Von Thomas Migge | 29.05.2017
    Italienisches Gebäck, von oben fotografiert
    Italienisches Gebäck (imago stock&people)
    "Die Zutaten sind: 600 Gramm Mehl, 120 Gramm Schweineschmalz, zwei Tütchen Vanillepulver, 500 Gramm Puderzucker, 80 Gramm normaler Zucker, Schokoladensplitter, kandierte Früchte, Orangen beispielsweise, 500 Gramm Schafsfrischkäse, kandierte Kirschen, zwei Esslöffel Zitronensaft, vier Eier."
    Die Zubereitung dauert nicht länger als dreißig Minuten – wie in dieser Koch-Sendung des sizilianischen Lokalfernsehens erklärt wird.
    "Der Teig muss kräftig durchgeknetet werden, denn aus ihm machen wir ja einen leckeren und Lust weckenden Busen."
    Einen Busen? Was hat die Zubereitung einer weißen, halbrunden Süßspeise mit einer kandierten Kirsche als Krönung obenauf mit einer weiblichen Brust zu tun? Viel, wenn man aus Sizilien stammt, oder auch aus Kalabrien und Apulien.
    Vor allem Süßspeisen
    Aber vor allem auf Italiens größter Insel kennt jeder die "Minne di Sant'Agata", zu Deutsch: die Brüste der Heiligen Agatha. Sie lebte der Legende nach im dritten nachchristlichen Jahrhundert im sizilianischen Catania. Während ihres Martyriums sollen ihr die beiden Brüste abgeschnitten worden sein. Sant'Agata mit einem Tablett in der Hand, auf dem ihre abgeschnittenen Brüste liegen, das ist ein bekanntes Sujet in der Barockmalerei. Und nicht nur das:
    "Die ‚Minne di Sant'Agata' sind eine der berühmtesten italienischen Süßspeisen. In Erinnerung an das Martyrium der Heiligen Agatha isst man im wahrsten Sinne des Wortes ihre Brüste."
    Erzählt die Gastrojournalistin Lydia Capasso. Sie und die Historikerin Giovanna Esposito spürten der gastronomischen Geschichte der "Agathenbrüste" nach, die im Volksmund auch "Nonnenbrüstchen" genannt werden. Dabei entdeckten sie, dass es nirgendwo sonst in Europa so viele Speisen gibt, die mit den Heiligen der Katholischen Kirche in Zusammenhang gebracht werden. In ihrem jetzt erschienenen Buch mit dem Titel "Heilige Zubereitungen" stellen sie etwa 120 Rezepte vor, die sich auf Heilige beziehen. Es sind vor allem Süßspeisen. Lydia Capasso:
    "Die Rezepte sind der Ausgangspunkt von Geschichten, die zum Teil 2000 Jahre alt sind. Wenn Heilige sehr verehrt werden, wie etwa der Heilige Antonius von Padua oder die Heilige Agatha, dann gibt es besonders viele Rezepte."

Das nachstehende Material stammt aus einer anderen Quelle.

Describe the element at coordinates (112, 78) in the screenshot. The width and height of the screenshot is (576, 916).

    Üppige Speisen für den Eremiten
    Der Heilige Antonius, so fanden die Autorinnen des Buches heraus, steht vor allem für verführerische Gerichte. Kein anderer Heiliger steht Pate für so viele Rezepte, und zwar vor allem für üppige, kalorien- und fleischreiche Gerichte. Wie etwa die Pancotto di Sant'Antonio, eine dickflüssige Schweinefleischsuppe. Oder ein Risotto con la luganega, ein Reisgericht mit herzhaften Schweinewürsten. Und das, obwohl Antonius ein radikal bescheidener Eremit gewesen sein soll.

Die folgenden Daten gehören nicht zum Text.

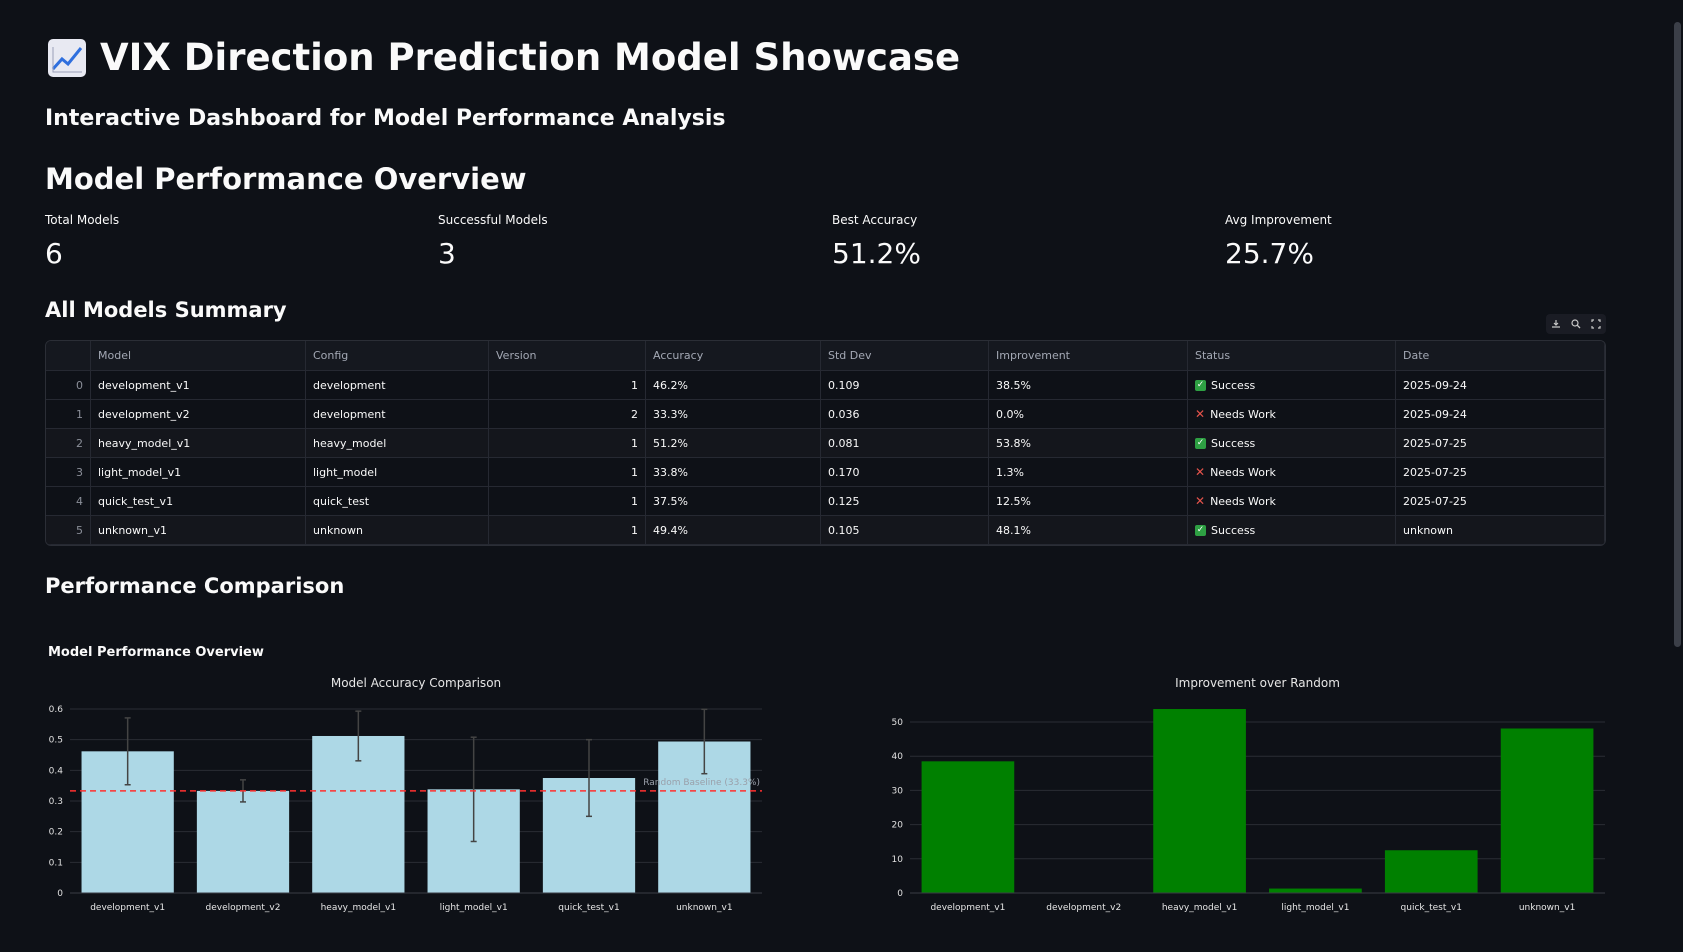  What do you see at coordinates (68, 414) in the screenshot?
I see `row-index: 1` at bounding box center [68, 414].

    Der Heilige Josef hingegen wird in ganz Italien mit den "frittelle" in Verbindung gebracht. Am 19. März, dem Gedenktag Josefs, isst man von Mailand bis Palermo frittierte Teigbällchen.
    Augen, Beine, Zehen
    Ein eigenes Kapitel haben die Autorinnen den Körperteilen von Heiligen gewidmet. Lydia Capasso:
    "Es handelt sich um Körperteile, die in den Heiligenlegenden bei den einzelnen Martyrien oder Wundern zur Sprache kommen: Brüste, Augen, Beine, Zehen etc. Die Formen dieser Körperteile werden als Speisen nachgebildet. Wie beispielsweise im Fall des Heiligen Blasius."
    Der Heilige Blasius, Bischof von Sebaste in der heutigen Türkei, starb wahrscheinlich im Jahr 316. Mit einer berühmten Wunderheilung soll er einen Erstickenden vor dem Tod gerettet haben: Der traditionelle Blasiussegen wird immer noch gegen Halskrankheiten genutzt. An diesen Segen und an Blasius erinnern die vielen "Ciambelle" in Italiens Konditoreien: ungemein schmackhafte süße und auch salzige Kringel.
    Ein Phallus für Frauen
    Der selig gesprochene Gonsalvo di Amarante, er lebte im 13. Jahrhundert in Portugal, war zwar kein Italiener, aber mit seiner Person wird eine so kuriose Speise in Verbindung gebracht, dass die Autorinnen auf diese Geschichte nicht verzichten wollten:
    "Die Bolos di Sao Goncalvo haben die unverkennbare Form eines Phallus. Das ist eine aus Teig hergestellte portugiesische Süßspeise. Und der Legende nach sollen Frauen sie essen, wenn sie auf der Suche nach einem Mann fürs Leben sind."